The Smart Hot Swap method for recovering data from drives with complex damage is based on the basic Hot Swap technique explained in our earlier post.

The Smart Hot Swap procedure is very important in modern hard drive recoveries. In some situations it is the only way to get access to user data, and without mastering this method, a certain percentage of cases will remain unrecoverable.

A basic Hot Swap often allows technicians to access the hard drive system area and repair corrupted modules. However, sometimes the basic method isn’t enough, as in these cases:

  1. There is media damage in the System Area and the heads cannot write in that area, so modules cannot be repaired.
  2. There is some damage to the system heads write elements, so the heads cannot write at all.
  3. One of the heads is bad, the hard drive is clicking, and you want to at least image sectors that belong to the good heads before swapping heads from the donor.

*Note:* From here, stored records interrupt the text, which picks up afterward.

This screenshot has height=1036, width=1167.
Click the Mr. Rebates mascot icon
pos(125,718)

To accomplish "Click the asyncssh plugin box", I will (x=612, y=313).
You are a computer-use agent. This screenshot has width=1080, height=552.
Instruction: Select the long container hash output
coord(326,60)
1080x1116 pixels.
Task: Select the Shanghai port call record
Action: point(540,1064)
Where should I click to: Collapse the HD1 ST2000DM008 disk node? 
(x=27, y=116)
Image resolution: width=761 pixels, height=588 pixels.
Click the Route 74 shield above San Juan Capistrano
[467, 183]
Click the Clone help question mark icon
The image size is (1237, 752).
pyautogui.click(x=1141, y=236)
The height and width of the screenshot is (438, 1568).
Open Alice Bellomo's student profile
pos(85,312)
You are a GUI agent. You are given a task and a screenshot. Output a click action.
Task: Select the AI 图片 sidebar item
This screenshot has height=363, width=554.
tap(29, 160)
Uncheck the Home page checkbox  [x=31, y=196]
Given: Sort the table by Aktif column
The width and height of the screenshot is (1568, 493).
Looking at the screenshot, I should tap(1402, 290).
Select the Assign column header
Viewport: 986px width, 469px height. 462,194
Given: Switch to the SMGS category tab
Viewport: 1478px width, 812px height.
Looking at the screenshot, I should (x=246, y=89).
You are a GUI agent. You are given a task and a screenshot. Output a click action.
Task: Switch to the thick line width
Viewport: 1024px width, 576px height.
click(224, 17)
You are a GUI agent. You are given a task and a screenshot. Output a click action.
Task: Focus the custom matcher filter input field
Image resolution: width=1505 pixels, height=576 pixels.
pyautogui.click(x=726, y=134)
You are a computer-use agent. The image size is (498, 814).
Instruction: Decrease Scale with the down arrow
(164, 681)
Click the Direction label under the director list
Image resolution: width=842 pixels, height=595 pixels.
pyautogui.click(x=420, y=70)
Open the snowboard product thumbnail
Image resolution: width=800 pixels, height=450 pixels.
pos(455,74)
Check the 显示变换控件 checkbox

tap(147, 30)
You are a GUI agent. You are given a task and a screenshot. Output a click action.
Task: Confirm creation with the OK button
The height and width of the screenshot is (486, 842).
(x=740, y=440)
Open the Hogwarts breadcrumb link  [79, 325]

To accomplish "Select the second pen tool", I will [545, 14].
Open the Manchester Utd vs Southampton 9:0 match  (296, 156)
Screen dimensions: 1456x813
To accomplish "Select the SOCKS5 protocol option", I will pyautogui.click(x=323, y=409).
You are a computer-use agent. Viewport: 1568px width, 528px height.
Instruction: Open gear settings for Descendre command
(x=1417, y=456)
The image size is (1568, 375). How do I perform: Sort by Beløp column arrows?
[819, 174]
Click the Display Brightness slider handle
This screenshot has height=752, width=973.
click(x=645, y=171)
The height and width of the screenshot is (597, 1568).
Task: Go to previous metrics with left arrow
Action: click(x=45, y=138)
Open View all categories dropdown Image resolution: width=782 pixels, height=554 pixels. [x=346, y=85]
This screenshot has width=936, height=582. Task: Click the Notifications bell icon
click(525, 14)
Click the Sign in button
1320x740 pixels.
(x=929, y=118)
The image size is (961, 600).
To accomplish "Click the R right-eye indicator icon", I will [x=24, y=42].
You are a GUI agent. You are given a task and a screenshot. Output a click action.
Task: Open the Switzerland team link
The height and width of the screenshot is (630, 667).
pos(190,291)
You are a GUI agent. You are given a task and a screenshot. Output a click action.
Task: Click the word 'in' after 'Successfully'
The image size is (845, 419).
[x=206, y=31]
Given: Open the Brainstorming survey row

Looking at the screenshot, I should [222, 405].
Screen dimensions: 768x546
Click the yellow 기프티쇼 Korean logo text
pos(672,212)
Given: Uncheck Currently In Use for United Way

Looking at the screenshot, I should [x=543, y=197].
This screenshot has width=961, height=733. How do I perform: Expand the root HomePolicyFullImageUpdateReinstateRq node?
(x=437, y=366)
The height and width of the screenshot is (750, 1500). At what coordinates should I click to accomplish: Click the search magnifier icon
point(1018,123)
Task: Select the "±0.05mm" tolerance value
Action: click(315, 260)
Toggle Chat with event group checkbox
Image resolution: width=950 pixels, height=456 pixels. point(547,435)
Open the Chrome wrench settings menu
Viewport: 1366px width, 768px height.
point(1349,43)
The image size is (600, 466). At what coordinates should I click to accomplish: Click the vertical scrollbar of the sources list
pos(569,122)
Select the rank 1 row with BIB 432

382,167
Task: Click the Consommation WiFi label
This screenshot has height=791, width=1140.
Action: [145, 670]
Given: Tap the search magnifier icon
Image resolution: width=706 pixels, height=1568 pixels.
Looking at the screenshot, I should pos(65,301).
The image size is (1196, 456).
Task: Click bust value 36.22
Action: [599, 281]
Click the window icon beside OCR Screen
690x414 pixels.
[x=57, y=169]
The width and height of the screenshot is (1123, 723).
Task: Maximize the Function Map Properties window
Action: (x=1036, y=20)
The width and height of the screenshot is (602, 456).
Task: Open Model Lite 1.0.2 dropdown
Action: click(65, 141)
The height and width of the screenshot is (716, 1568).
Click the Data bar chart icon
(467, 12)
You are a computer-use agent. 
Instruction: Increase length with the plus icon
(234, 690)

In those cases, a basic Hot Swap won't allow you to repair the drive and have it start up on its own. Instead, you can use a Hot Swap to jumpstart the drive and try to image the user data rather than repairing the firmware.

The limitations of a basic Hot Swap for imaging

Obviously, every hard drive is different, and if you just try to read data on the damaged patient drive after a basic Hot Swap without preparing the donor drive first, various things could happen:

  1. The drive may start clicking as soon as you start accessing the data.
  2. Every single read attempt may return an error or just time out.
  3. Sectors may seem to read fine but afterwards you may encounter shifts in data, such as missing or redundant sectors, that may result in an inability to recover the file system.
  4. The drive could read fine up to some point and then error out on every sector after a certain LBA (Logical Block Addressing) number.

All of these problems are caused by the simple fact that the firmware modules on the donor and patient drives are not compatible. In cases a) and b), most likely the adaptives are not close enough, and in cases c) and d) the translator tables are different, so after being initialized with the donor translator, the drive seeks for the data in the wrong place on the patient drive.

The Smart Hot Swap method gets around these limitations.

How to do a Smart Hot Swap and get more data

For a Smart Hot Swap, you prepare a donor drive that is identical to the bad drive firmware-wise and then use that donor for a Hot Swap to read the data from the bad drive without fixing it.

Here's the procedure for a Smart Hot Swap:

  1. Read all System Area (SA) tracks from the patient drive. If you can't read all of the System Area tracks for some reason, you may need to employ the Hot Swap method.
  2. Prepare your Smart Hot Swap donor drive by writing all of the patient SA tracks. This step makes your donor System Area fully identical to the one on your patient drive so that all defect lists, adaptives, and other modules are in sync with the patient drive.
  3. Once the Smart Hot Swap donor is ready, you can put the patient PCB on your donor, start it up, make sure it IDs with the patient S/N, perform a Hot Swap and start imaging the data.

The procedure above is simplified, and in some cases you may need to modify it or add some extra steps. For example, copying firmware by SA tracks works well on Western Digital and Samsung, while on Maxtor and Seagate it does not, and you will need to transfer only specific translator/adaptive firmware modules from patient to donor. On some newer Western Digital hard drives, some unique adaptives are stored on the PCB board in ROM, so you may need to tweak these parameters in the patient ROM to make the board start on the donor drive, for example. All of these little details are well covered in our training classes, forums, and the PC3000 manuals.

Another thing to keep in mind is choosing the right donor for a Smart Hot Swap. These rules vary from vendor to vendor but the general rule “The closer – the better” usually applies. Quite often, however, you may need to consider some other internal parameters that you can’t find on the drive’s label, such as head map configuration, adaptives compatibility, and matching firmware revision.